Sharia bank First Community lays off third of its employees


First Community Bank chief executive Fazal Saib (centre).PHOTO | FILE

Sharia-compliant lender First Community Bank (FCB) has laid off a third of its workforce as effects of the recent capping of interest rates continue to manifest and shake the banking industry.

The lender, which has just over 300 employees, has issued 106 of them with redundancy letters, which explained that they would receive their terminal dues on Monday.

The letters, dated November 30 and signed by the bank’s chief executive Fazal Saib, indicate that the affected employees would receive their salaries to December 4 and receive one month pay.

Mr Saib added that the affected staff will receive severance pay computed at the rate of two weeks’ pay for every year worked as well as compensation of any accrued or unutilised leave days.

FCB had early last month indicated that it would lay off an unspecified number of people as part of cost-cutting measures.

The lender’s move to cut its staff count by a third is a pointer to how far banks are willing to go in order to cushion their bottom lines which have come under strain with reduced interest margins.

“A computation schedule of your terminal dues, including the deductions made thereof, and your certificate of service will be available for collection from your branch/head office after December 15,” one of the letters, which the Business Daily has seen, states.

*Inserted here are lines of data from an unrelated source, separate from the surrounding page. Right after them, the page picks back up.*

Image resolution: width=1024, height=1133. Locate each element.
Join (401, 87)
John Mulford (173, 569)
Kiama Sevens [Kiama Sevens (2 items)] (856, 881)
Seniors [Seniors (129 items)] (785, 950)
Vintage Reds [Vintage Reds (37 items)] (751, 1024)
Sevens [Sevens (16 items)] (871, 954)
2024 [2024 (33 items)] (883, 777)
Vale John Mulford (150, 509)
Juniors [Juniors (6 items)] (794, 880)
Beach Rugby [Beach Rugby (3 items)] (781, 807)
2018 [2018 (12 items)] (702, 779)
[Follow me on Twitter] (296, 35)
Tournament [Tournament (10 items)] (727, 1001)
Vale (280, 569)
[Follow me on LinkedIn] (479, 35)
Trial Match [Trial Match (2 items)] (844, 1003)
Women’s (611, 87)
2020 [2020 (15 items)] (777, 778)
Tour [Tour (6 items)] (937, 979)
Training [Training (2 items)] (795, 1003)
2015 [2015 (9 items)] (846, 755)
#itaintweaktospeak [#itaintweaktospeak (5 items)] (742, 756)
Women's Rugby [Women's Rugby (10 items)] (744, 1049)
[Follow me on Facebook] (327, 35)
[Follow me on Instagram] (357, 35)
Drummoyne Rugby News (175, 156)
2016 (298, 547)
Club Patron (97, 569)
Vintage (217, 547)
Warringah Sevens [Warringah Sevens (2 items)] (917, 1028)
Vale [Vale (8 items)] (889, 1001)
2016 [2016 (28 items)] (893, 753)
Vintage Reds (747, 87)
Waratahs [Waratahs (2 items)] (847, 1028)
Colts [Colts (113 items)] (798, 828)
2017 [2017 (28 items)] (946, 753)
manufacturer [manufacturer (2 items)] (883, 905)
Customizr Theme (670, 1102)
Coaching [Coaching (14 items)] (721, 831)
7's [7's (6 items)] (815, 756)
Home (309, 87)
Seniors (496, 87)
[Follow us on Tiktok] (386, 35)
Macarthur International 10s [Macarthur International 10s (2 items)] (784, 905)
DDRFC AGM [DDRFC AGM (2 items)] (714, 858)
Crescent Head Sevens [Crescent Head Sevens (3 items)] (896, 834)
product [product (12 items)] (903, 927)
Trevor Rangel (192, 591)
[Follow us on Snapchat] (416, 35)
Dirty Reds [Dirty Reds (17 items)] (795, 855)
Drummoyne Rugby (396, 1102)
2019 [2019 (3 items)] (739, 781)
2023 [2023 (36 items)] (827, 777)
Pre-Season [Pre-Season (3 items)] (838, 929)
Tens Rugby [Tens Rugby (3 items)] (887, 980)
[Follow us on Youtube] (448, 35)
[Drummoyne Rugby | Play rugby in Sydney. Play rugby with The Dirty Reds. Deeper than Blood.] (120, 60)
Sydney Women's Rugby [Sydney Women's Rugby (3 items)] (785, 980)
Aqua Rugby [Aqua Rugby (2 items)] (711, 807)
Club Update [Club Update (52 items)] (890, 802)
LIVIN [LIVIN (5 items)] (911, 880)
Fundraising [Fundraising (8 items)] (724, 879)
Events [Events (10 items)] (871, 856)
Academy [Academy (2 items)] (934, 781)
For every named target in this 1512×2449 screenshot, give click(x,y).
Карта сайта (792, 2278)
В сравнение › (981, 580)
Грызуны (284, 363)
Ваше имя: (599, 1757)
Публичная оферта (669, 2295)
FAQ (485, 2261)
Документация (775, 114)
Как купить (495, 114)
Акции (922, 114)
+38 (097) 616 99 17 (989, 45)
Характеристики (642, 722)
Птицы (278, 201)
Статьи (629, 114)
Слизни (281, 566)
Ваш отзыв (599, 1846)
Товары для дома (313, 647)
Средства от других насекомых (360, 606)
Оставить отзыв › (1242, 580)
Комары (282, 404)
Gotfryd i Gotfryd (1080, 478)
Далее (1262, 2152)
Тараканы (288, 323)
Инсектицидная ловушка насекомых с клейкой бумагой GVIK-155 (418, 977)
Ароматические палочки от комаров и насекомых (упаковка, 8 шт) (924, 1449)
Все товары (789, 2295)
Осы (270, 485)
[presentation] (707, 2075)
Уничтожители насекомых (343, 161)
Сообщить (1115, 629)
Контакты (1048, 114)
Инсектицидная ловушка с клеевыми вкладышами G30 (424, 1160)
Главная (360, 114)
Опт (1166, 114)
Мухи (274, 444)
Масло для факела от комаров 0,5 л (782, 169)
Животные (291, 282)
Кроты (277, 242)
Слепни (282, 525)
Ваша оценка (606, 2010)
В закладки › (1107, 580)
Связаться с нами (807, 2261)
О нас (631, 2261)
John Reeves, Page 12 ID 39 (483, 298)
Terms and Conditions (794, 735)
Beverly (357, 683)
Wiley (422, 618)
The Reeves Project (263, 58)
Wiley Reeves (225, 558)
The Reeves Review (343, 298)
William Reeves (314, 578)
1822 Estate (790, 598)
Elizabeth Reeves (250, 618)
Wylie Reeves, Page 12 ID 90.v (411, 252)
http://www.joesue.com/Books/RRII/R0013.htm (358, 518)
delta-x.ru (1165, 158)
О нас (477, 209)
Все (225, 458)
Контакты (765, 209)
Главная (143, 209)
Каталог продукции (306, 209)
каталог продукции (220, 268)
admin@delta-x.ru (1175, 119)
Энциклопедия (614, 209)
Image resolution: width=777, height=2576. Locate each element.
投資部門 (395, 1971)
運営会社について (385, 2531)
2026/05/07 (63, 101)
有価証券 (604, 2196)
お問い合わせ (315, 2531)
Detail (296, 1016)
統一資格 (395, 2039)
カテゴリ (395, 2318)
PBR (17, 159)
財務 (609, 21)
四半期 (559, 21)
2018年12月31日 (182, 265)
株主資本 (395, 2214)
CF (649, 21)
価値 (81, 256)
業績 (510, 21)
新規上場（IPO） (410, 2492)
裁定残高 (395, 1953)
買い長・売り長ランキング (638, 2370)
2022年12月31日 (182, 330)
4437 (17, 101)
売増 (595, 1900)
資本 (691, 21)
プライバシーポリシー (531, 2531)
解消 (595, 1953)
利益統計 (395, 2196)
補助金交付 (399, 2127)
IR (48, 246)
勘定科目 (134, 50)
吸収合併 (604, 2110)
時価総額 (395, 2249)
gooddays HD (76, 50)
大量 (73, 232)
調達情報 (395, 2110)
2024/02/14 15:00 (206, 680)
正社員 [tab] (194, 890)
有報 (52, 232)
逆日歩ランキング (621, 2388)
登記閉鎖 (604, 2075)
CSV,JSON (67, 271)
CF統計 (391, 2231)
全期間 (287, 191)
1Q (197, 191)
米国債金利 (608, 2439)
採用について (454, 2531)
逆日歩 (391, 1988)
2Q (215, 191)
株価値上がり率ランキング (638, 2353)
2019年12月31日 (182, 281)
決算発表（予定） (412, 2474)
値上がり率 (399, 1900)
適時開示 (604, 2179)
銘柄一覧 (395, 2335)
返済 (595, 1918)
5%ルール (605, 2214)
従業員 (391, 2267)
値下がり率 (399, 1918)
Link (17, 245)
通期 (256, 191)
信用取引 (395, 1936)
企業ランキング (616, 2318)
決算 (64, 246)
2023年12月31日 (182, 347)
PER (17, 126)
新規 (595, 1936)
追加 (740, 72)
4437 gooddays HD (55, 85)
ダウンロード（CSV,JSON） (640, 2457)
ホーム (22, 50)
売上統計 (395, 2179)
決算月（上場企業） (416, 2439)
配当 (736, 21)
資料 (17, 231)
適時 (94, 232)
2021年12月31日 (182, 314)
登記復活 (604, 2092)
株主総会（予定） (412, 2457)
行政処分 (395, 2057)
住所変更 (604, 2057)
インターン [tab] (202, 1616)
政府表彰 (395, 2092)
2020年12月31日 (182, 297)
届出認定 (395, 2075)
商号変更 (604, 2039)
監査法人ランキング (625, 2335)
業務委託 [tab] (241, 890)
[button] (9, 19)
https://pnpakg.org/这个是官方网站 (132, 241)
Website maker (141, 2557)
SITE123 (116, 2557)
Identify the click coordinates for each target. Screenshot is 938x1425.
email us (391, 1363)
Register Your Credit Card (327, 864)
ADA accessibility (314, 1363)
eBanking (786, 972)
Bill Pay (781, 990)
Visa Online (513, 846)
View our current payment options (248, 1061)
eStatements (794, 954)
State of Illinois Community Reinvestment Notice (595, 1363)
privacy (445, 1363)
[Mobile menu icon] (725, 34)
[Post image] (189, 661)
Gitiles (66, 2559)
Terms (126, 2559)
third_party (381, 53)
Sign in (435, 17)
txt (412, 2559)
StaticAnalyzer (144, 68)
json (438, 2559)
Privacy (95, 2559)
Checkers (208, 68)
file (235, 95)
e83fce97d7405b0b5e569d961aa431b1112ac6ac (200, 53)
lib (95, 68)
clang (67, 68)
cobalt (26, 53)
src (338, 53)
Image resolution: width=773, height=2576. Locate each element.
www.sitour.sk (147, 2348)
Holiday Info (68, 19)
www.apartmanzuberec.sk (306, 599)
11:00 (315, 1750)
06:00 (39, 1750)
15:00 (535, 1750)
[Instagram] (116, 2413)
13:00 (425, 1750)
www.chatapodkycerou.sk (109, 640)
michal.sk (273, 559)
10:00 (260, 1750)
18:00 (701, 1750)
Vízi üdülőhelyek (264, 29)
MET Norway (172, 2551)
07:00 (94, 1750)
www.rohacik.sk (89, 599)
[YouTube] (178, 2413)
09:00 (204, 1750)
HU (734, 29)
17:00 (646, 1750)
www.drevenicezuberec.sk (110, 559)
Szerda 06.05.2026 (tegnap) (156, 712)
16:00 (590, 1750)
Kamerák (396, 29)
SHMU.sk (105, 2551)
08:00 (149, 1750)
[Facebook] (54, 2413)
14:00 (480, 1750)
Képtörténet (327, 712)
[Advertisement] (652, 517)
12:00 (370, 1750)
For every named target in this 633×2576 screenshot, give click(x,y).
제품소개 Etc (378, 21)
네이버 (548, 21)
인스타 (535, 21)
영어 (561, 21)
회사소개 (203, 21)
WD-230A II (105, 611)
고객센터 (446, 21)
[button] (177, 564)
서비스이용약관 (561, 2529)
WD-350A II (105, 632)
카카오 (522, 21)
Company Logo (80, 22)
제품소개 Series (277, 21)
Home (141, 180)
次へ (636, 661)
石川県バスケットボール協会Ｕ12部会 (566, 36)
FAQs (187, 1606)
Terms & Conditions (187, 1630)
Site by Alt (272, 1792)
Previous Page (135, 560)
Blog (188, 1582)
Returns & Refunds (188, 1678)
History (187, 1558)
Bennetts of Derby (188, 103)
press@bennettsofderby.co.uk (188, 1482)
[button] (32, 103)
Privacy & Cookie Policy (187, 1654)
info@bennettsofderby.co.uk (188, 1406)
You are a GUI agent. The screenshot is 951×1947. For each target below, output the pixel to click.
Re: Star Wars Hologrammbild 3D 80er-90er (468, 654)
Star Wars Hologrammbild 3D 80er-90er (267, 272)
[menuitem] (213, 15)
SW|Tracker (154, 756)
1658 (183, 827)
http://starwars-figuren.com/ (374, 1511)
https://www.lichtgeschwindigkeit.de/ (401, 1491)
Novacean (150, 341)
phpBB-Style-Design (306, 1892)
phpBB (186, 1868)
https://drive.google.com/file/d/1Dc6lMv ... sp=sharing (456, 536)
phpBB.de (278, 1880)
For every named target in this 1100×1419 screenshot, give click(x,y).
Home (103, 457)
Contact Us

“Note that your final dues will be payable after deduction of taxes, other statutory deductions and outstanding bank loans. The payment shall be effected via bank transfer by close of business on December 5.”

The lender’s staff costs stood at Sh241.4 million as at June 2016 which rose to Sh365.2 million at the end of September, prompting action by the bank’s management.

The bank, which received a regulatory approval in May 2007 to start Sharia-compliant banking, last week reported a 16.2 per cent jump in quarter-three net profit to Sh74.4 million.

FCB is one of four banks that recently announced staff cuts as a reaction to the biting interest regulations on loans and deposits.

READ: Anxiety for Kenya bank workers as 1,000 lose jobs in three months

Sidian Bank has completed the laying off of about 108 employees, an action which has cost the company slightly more than the Sh70 million originally planned.

Family Bank has also announced plans to lay off an unspecified number of staff.

Ecobank will also retrench an undisclosed number of employees following the recent decision to close nine of its 29 branches in Kenya, cutting its outlets by a third.

Standard Chartered, Kenya’s fourth largest bank by assets, is expected to render 300 employees redundant following a decision to outsource non-core functions to India.

Equity Bank also let go of 400 employees in the nine months to September which the tier one lender explained as “natural attrition” and not sackings.

This new season of job losses comes after lenders such as Co-operative Bank, National Bank, KCB, and Barclays shed more than 1,000 jobs in five years under “restructuring’’ programmes.